▸ **任务列表**:
1. 根据原文，如果真的用动态规划来解这道题，会出现什么问题？
2. 请用两句话概括原文。
3. 判断下列说法是否与原文相符，逐项回答"是"或"否"，并原样引用原文中起决定作用的文字：(a) 题解最终采用了递归的方法；(b) n = 3 时共有 4 棵结构不同的二叉搜索树；(c) 该解法的空间复杂度为 O(n)。

▸ **原文**:
+---+
95. Unique Binary Search Trees II

题目：

Given n, generate all structurally unique BST's (binary search trees) that store values 1...n.

For example,
Given n = 3, your program should return all 5 unique BST's shown below.

   1         3     3      2      1
    \       /     /      / \      \
     3     2     1      1   3      2
    /     /       \                 \
   2     1         2                 3

 

confused what "{1,#,2,3}" means? > read more on how binary tree is serialized on OJ.

链接： http://leetcode.com/problems/unique-binary-search-trees-ii/

题解：

题目提示用dp，但真用dp的话内存会不够。所以这次我们使用递归。一开始也没什么头绪，discussion里面有些大神写得很好。方法是 - 从1至n遍历数字时，每次把所有数字分为三部分，  当前数字，比当前数字小的部分，以及比当前数字大的部分， 使用新的list分别存储这两部分。从左部和右部分别按顺序取值，和当前i一起组合起来，成为当前i的一个解，当左右两部分遍历完毕以后，就得到了当前i的所有解。接着计算下一个i的解集。

Time Complexity - O(2ⁿ)， Space Complexity - O(2ⁿ)

/**
 * Definition for a binary tree node.
+---+
▸ **所给数据**:

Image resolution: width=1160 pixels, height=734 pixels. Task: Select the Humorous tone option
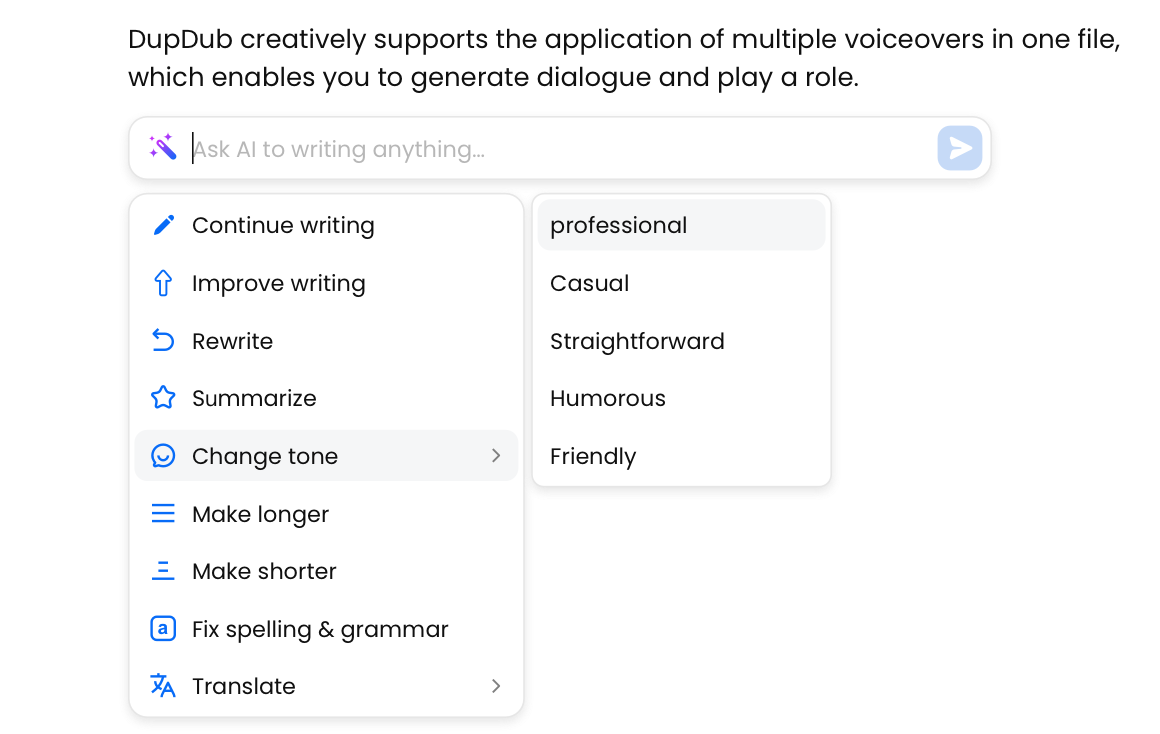click(607, 398)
+---+
▸ **参考答案**:
1. 内存会不够。

2. 题目要求对给定的 n 生成所有结构不同、存储 1 到 n 的二叉搜索树，例如 n = 3 时共有 5 棵。题解采用递归：从 1 到 n 遍历数字，每次把数字分为当前数字、比它小的部分和比它大的部分，再组合左右两部分的取值得到当前数字的所有解，时间复杂度和空间复杂度均为 O(2ⁿ)。

3.
(a) 是。"所以这次我们使用递归。"
(b) 否。"Given n = 3, your program should return all 5 unique BST's shown below."
(c) 否。"Space Complexity - O(2ⁿ)"